The angle between two vectors a and b is ∅, where ∅≠90°. Under what conditions will |Proj_{ab}|^{2} + |Proj_{ba}|^{2} = 1?
Don't really know where to start on this one.
Hi anonymoususer20!
I'm not entirely sure what you mean with Proj_{ab}.
Presumably it is:
$\displaystyle \text{Proj}_{ab} = \mathbf a \cdot \hat{\mathbf b}$
where $\displaystyle \hat{\mathbf b}$ is the unit vector in the direction of $\displaystyle \mathbf b$.
If that is the case you can substitute $\displaystyle \mathbf a \cdot \hat{\mathbf b} = a \cos \phi$.
And you can substitute something similar for the other projection.
Have you tried that?
If so, what did you get?
There seems to be somewhat of confusion on notation here.

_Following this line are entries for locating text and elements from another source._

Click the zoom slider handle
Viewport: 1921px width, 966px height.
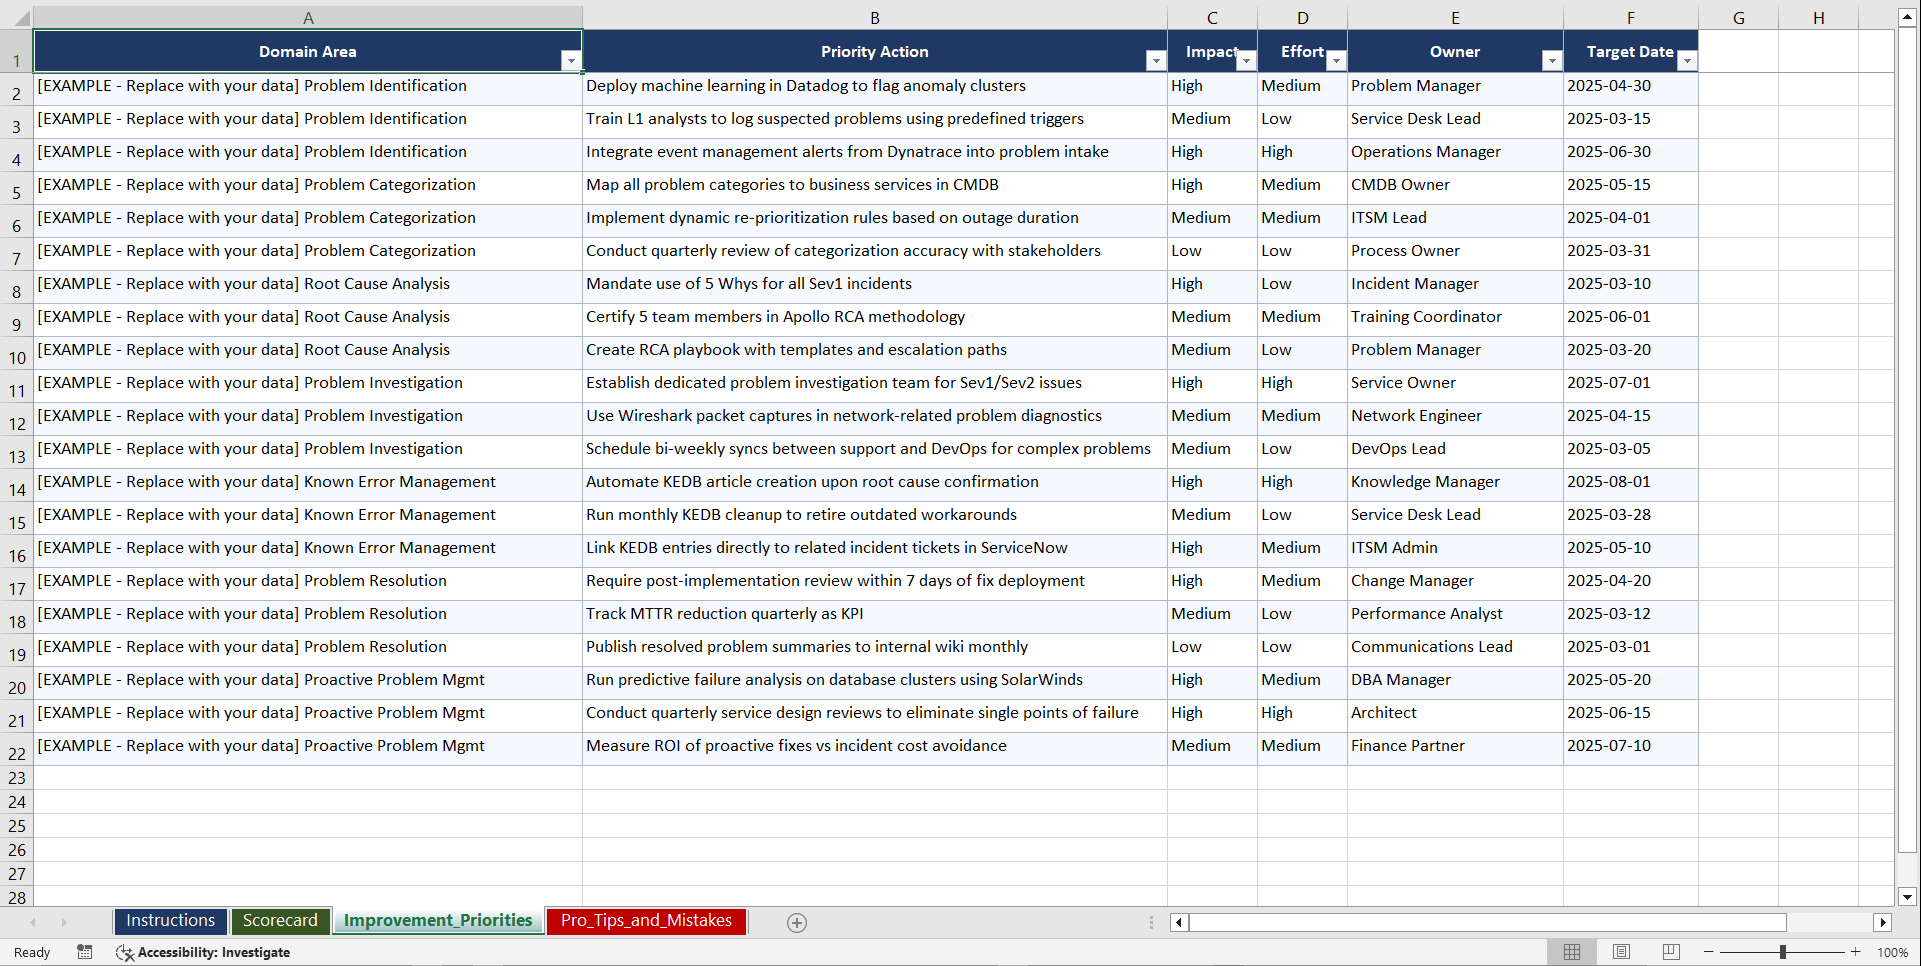pos(1782,952)
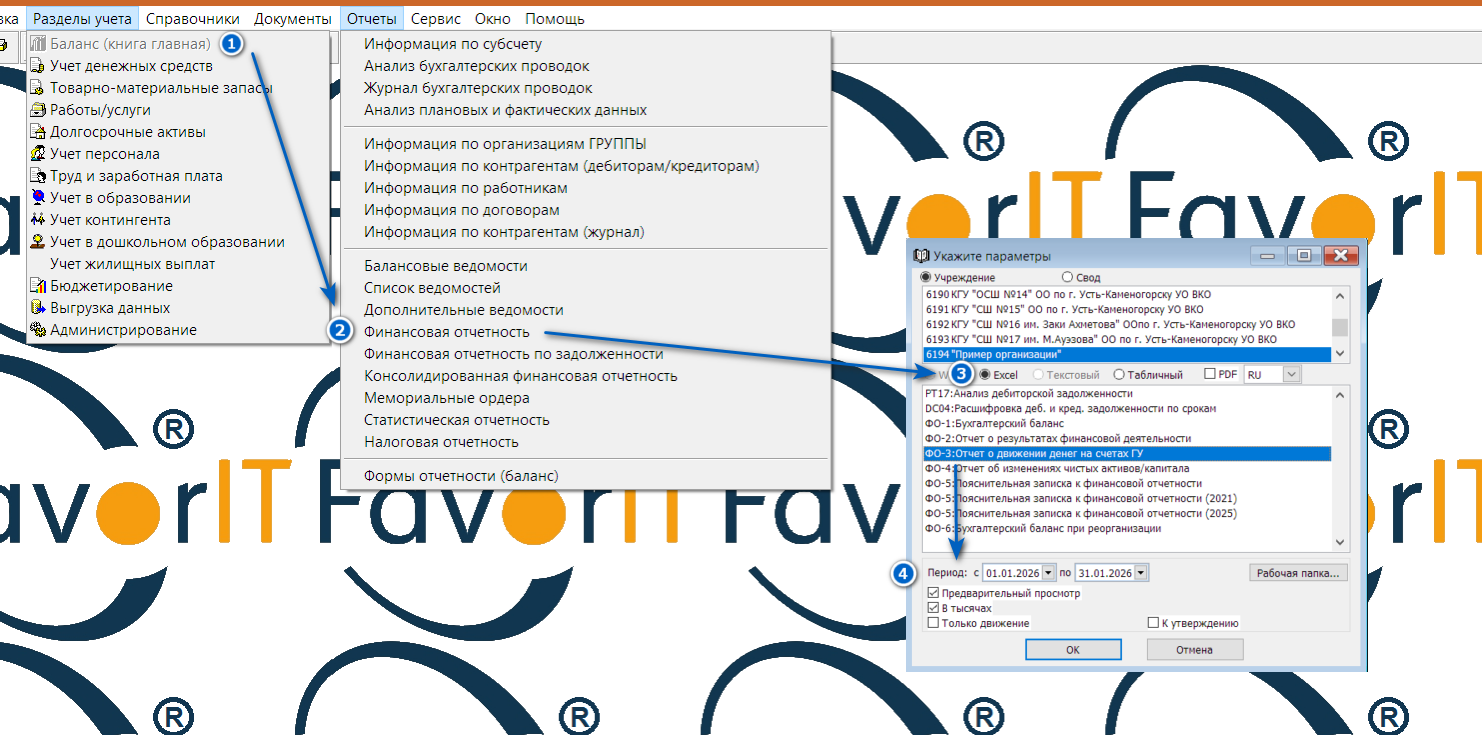
Task: Click the icon next to Учет денежных средств
Action: coord(38,66)
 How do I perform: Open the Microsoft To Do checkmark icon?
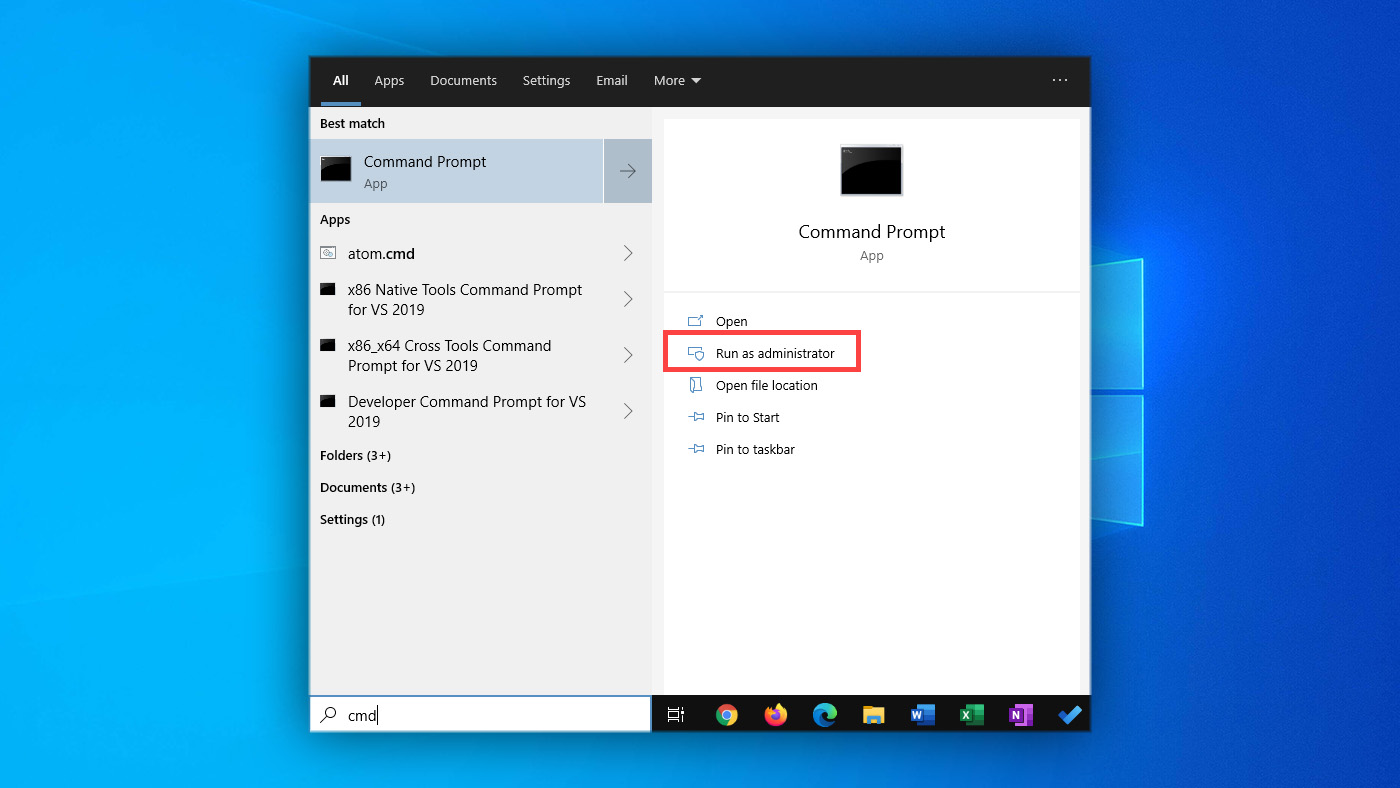(1069, 715)
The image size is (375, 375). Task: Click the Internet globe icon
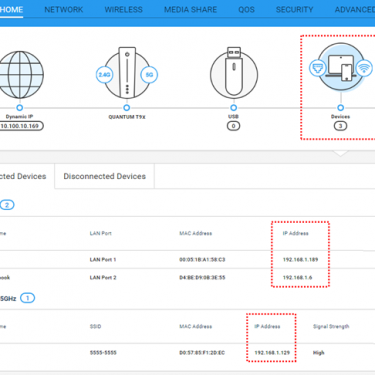pyautogui.click(x=20, y=75)
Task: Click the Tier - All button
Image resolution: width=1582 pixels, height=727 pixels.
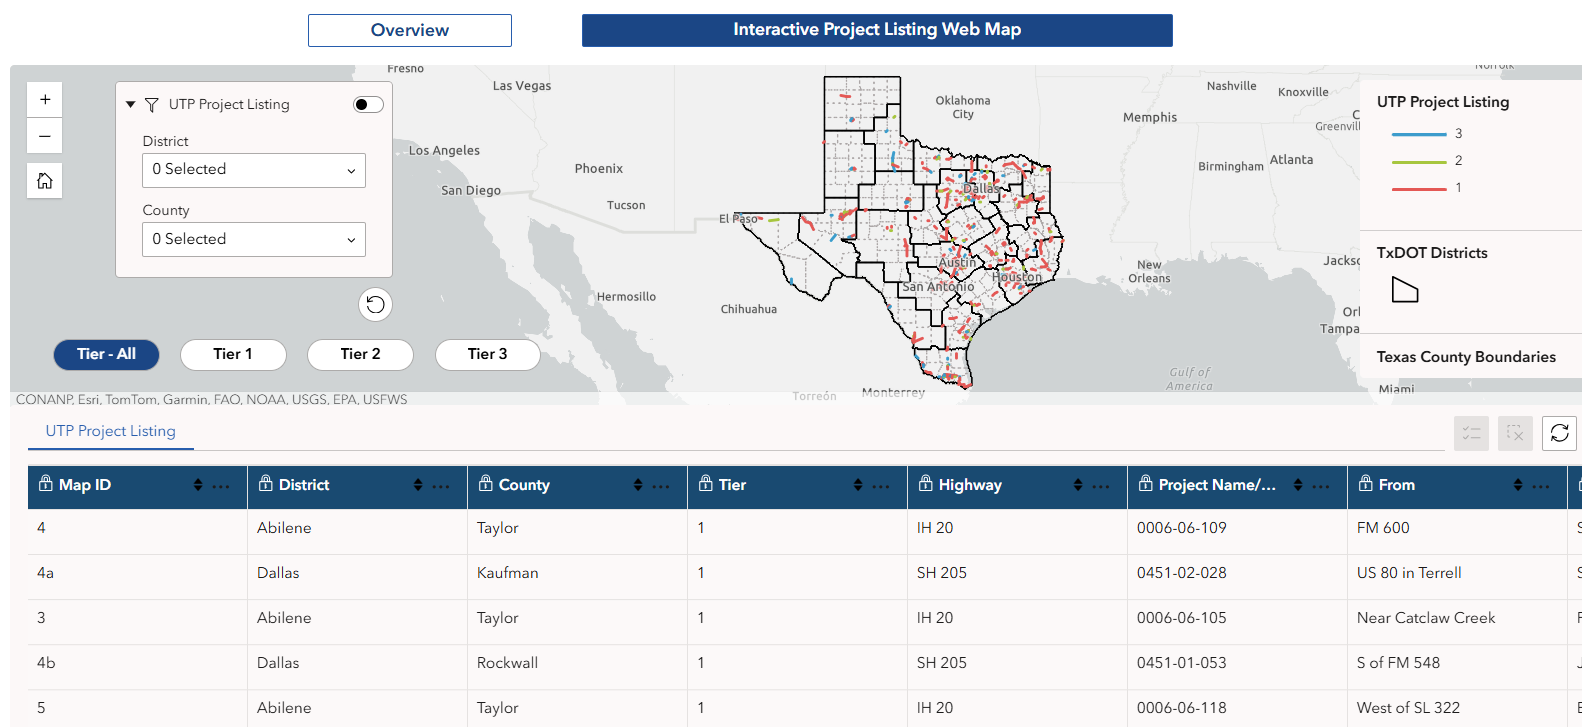Action: 106,354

I have never seen the notation $\displaystyle \text{Proj}_{ab}$.
In North American text books $\displaystyle \text{Proj}_{\vec{b}}\;\vec{a}=\frac{\vec{a}\cdot \vec{b}}{\vec{b}\cdot\vec{b}}\;\vec{b}{$
If we use that definition then $\displaystyle \left\|\frac{\vec{a}\cdot \vec{b}}{\vec{b}\cdot\vec{b}}\;\vec{b}\right\|^2=| \vec{a}\cdot\vec{b}|^2$
Now that makes a really interesting question.
$\displaystyle \left\|\frac {\vec{a}\cdot \vec{b}}{\vec{b}\cdot\vec{b}}\;\vec{b} \right\|^2 = \frac{|\vec a \cdot \vec b|^2} {|\vec{b}\cdot\vec{b}|^2} ||\vec b||^2 = \frac{|\vec a \cdot \vec b|^2} {||\vec{b}||^4} ||\vec b||^2 = \frac{|\vec a \cdot \vec b|^2} {||\vec{b}||^2}$